++++ Passage for review
Otagi Nenbutsu-ji (愛宕念仏寺) is a Buddhist temple located in the hillside of the Arashiyama neighborhood of Kyoto, Japan. It is known for the 1,200 moss-covered arhat statues that cover the hillside around the temple grounds.

== History ==
Otagi Nenbutsu-ji was originally founded by Empress Shōtoku around Kyoto's Gion district in the year 766. Though destroyed by the flooding of the Kamo River, it was rebuilt as an offshoot of Enryaku-ji, a nearby temple. In the 13th century, it was again destroyed during a civil war. Over time the temple fell into disrepair and was eventually moved to its current location in Arashiyama in 1922, in an attempt to save the core structure of the temple building. However, the temple received another serious blow in 1950 when it suffered typhoon damage.

== Restoration ==
In 1955, Kocho Nishimura (1915-2003), who had honed his craft as a sculptor and restorer of Buddhist statues before becoming a monk, was appointed head of Otagi Nenbutsuji, marking the start of the temple's remarkable transformation. Extensive renovation efforts, beginning in 1981, lasted a decade. During this period, much of the temple was taken apart, renovated, and restored.
++++++++
++++ Raw data
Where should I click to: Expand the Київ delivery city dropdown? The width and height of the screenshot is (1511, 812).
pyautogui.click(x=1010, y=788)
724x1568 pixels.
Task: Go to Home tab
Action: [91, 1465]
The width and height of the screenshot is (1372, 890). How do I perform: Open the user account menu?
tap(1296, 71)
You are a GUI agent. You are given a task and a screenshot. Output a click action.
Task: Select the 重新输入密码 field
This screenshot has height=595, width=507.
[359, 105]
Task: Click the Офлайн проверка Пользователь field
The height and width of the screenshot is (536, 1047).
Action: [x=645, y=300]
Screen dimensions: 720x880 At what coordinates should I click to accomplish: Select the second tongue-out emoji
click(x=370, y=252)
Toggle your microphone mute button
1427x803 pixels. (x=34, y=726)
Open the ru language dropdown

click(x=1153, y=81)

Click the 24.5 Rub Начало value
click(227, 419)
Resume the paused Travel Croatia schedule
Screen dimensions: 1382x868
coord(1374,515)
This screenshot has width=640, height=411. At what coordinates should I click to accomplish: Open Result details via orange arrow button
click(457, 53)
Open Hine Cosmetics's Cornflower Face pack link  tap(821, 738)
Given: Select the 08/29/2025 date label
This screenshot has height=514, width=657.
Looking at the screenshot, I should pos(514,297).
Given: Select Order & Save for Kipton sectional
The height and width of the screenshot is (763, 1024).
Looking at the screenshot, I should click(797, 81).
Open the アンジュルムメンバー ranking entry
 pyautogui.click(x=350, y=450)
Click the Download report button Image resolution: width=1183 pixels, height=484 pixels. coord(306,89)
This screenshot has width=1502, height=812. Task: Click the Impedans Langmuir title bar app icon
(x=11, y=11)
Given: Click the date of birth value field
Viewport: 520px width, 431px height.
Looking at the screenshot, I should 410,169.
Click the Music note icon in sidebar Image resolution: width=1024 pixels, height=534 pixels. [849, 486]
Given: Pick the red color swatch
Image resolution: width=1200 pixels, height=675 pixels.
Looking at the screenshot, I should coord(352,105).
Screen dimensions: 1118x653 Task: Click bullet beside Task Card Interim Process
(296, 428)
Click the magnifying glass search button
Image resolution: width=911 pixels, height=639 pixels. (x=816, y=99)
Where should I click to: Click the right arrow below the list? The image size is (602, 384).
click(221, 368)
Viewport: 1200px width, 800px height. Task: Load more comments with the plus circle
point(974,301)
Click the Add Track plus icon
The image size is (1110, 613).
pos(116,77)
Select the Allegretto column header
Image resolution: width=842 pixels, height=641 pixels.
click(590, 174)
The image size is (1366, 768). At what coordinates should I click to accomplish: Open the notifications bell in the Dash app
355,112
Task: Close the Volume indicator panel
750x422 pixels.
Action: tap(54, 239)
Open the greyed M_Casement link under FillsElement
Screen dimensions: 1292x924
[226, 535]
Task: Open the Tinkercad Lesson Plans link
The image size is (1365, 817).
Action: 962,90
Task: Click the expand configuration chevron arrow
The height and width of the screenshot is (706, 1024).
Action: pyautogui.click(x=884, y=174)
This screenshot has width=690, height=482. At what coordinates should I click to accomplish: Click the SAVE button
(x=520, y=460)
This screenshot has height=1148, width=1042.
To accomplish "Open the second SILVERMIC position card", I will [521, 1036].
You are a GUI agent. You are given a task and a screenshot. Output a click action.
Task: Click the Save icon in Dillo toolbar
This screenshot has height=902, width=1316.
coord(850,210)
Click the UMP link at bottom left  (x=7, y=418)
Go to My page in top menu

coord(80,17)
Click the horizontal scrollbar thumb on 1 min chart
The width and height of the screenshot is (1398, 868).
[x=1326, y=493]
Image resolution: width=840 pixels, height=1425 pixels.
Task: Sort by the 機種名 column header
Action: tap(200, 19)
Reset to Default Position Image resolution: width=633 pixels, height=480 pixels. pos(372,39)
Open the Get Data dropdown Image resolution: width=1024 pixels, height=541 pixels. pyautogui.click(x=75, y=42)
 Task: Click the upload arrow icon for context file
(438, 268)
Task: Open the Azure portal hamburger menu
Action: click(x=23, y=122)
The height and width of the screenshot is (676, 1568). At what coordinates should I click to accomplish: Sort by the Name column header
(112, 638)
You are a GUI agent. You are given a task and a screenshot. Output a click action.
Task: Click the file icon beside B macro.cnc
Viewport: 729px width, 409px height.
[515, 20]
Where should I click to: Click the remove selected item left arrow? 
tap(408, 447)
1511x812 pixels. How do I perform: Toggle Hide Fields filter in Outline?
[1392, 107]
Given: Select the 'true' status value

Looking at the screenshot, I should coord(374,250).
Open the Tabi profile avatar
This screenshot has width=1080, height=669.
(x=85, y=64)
++++++++
* **What to do**: Write the next part of the text about Otagi Nenbutsu-ji, picking up right after its last sentence. The saved entries are separate material and have no connection to the text about Otagi Nenbutsu-ji.

* **Task answer**:
A major endeavor during this time involved crafting 1,200 stone arhat statues, which now adorn the temple's surrounding hills. These arhat, disciples of Buddha, were carved by novices who traveled there to learn the art under Nishimura's direction. He encouraged them to express the distinct, intrinsic qualities of the stone, resulting in a diverse range of figures— some in solemn prayer, others depicting joy or laughter, or even incorporating elements reflective of the carvers' personal interests. This site uniquely blends the divine and the mundane, showcasing a collection of religious sculptures unmatched anywhere else in Japan.

== Grounds ==
The Otagi Nenbutsu-ji Temple is located on a hillside in the western part of Kyoto in the Arashiyama district. Due to its remote location, the temple is not well known other than to locals. The gate of the temple contains two fierce-looking Nio statues that welcome visitors at the entrance. Inside the temple, there are more than 1200 arhat, stone statues representing the disciples of Buddha. The arhat statues are the main attraction of the temple as they adorn the hillside surrounding the temple buildings.